【发布时间】:2020-06-26 21:18:13
【问题描述】:
我有一个 MVC5 应用程序,我们使用 mvc 控制器和 web api 控制器。
我们的 MVC 控制器上有如下授权属性:
/// <summary>
/// Only allows authorization if the logged in user has the corresponding application access name
/// </summary>
/// <seealso cref="AuthorizeAttribute" />
[AttributeUsage(AttributeTargets.Method | AttributeTargets.Class, Inherited = true, AllowMultiple = true)]

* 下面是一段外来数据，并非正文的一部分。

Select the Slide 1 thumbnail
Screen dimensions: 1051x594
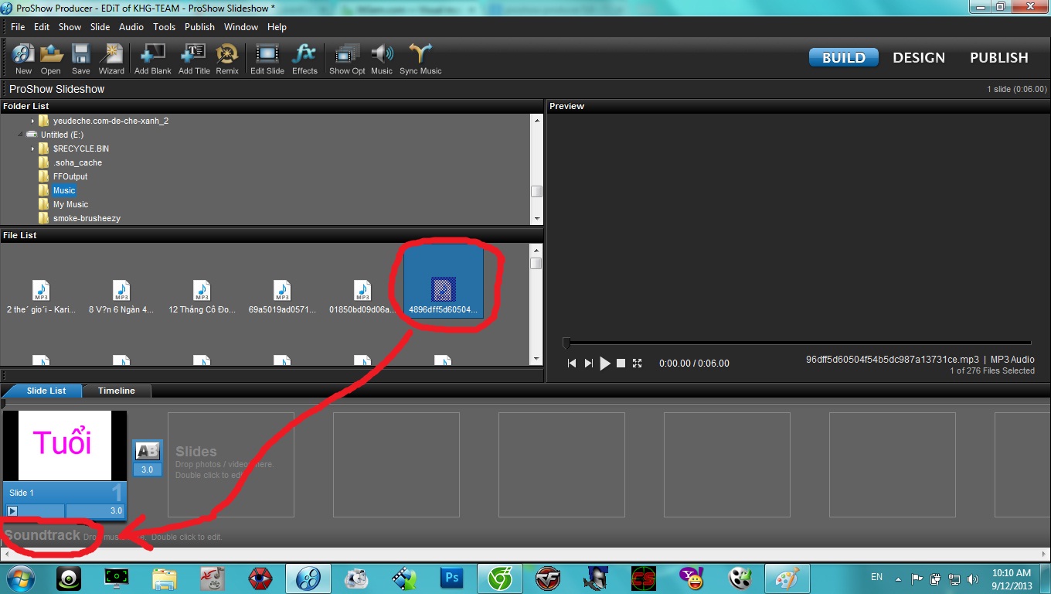point(65,446)
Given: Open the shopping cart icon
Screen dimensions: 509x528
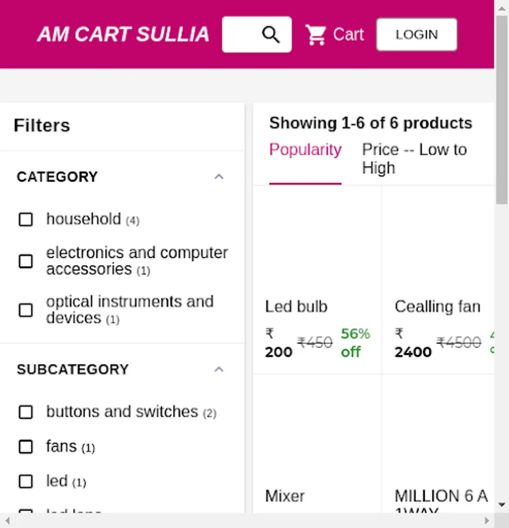Looking at the screenshot, I should pyautogui.click(x=315, y=35).
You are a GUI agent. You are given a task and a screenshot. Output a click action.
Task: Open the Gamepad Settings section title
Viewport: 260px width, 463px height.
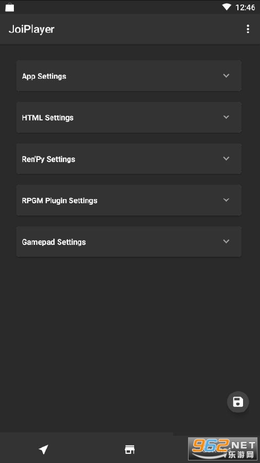click(x=53, y=242)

public class ApplicationAccessAuthorizationAttribute : AuthorizationBaseAttribute
{
/// <summary>
/// Initializes a new instance of the <see cref="ApplicationAccessAuthorizationAttribute"/> class.
/// </summary>
/// <param name="accessNames">Name of the access.</param>
public ApplicationAccessAuthorizationAttribute(string accessNames)
{
AccessNames = accessNames.Split(',');
}
/// <summary>
/// Gets or sets a comma separated list of access names to apply against the users
/// permission set.
/// </summary>
protected IList<string> AccessNames { get; set; }
/// <summary>
/// Called when a process requests authorization.
/// </summary>
/// <param name="filterContext">The filter context, which encapsulates information for using <see cref="T:System.Web.Mvc.AuthorizeAttribute" />.</param>
public override void OnAuthorization(AuthorizationContext filterContext)
{
base.OnAuthorization(filterContext);
if (!filterContext.HttpContext.Request.IsAuthenticated)
{
filterContext.Result = new RedirectToRouteResult(new System.Web.Routing.RouteValueDictionary(new { controller = "Account", action = "Login", area = string.Empty, returnURL = HttpContext.Current.Request.RawUrl }));
}
else
{
var currentUserId = GetUserId();
var userPermissions = Task.Run(() => UserService.GetUsersApplicationAccess(currentUserId)).Result;
var permissions = userPermissions.Select(x => x.AccessName).ToList();
if (!permissions.Intersect(AccessNames).Any())
{
filterContext.Result = new RedirectToRouteResult(new System.Web.Routing.RouteValueDictionary(new { controller = "Error", action = "NotFound", area = string.Empty }));
}
}
}
}
那我们这样称呼它:
[ApplicationAccessAuthorization(ApplicationAccessConstants.Manager)]
我需要在 WebAPI 控制器上复制它。
我知道我需要在 WebApiConfig 文件中添加一个过滤器。
但是如何传递 Web API 控制器中每个控制器/操作调用所请求的特定访问名称?
public static class WebApiConfig
{
/// <summary>
/// Registers the specified configuration.
/// </summary>
/// <param name="config">The configuration.</param>
public static void Register(HttpConfiguration config)
{
config.MapHttpAttributeRoutes();
config.Routes.MapHttpRoute(
name: "DefaultApi",
routeTemplate: "api/{controller}/{id}",
defaults: new { id = RouteParameter.Optional });
// Log the filter here for the api controllers error handling ; this should catch all errors that occur within the web api
config.Filters.Add(new APICustomExceptionFilter();
}
}
如何通过 API Web 控制器设置传递参数?
因为当我在 WebAPIConfig 文件中设置过滤器时,它迫使我添加“AccessNames”作为参数,但我还没有访问权限?
【问题讨论】:
-
什么不起作用?我相信你应该做同样的事情。只需从
AuthorizeAttribute继承即可。什么不工作? -
@Michael:我最后更新了我的问题,但是:因为当我在 WebAPIConfig 文件中设置过滤器时,它迫使我添加“AccessNames”作为参数,但我没有访问到了吗?那么我是否必须在 Web API 控制器配置中添加一些内容作为过滤器,或者是否有其他方法可以强制触发该属性?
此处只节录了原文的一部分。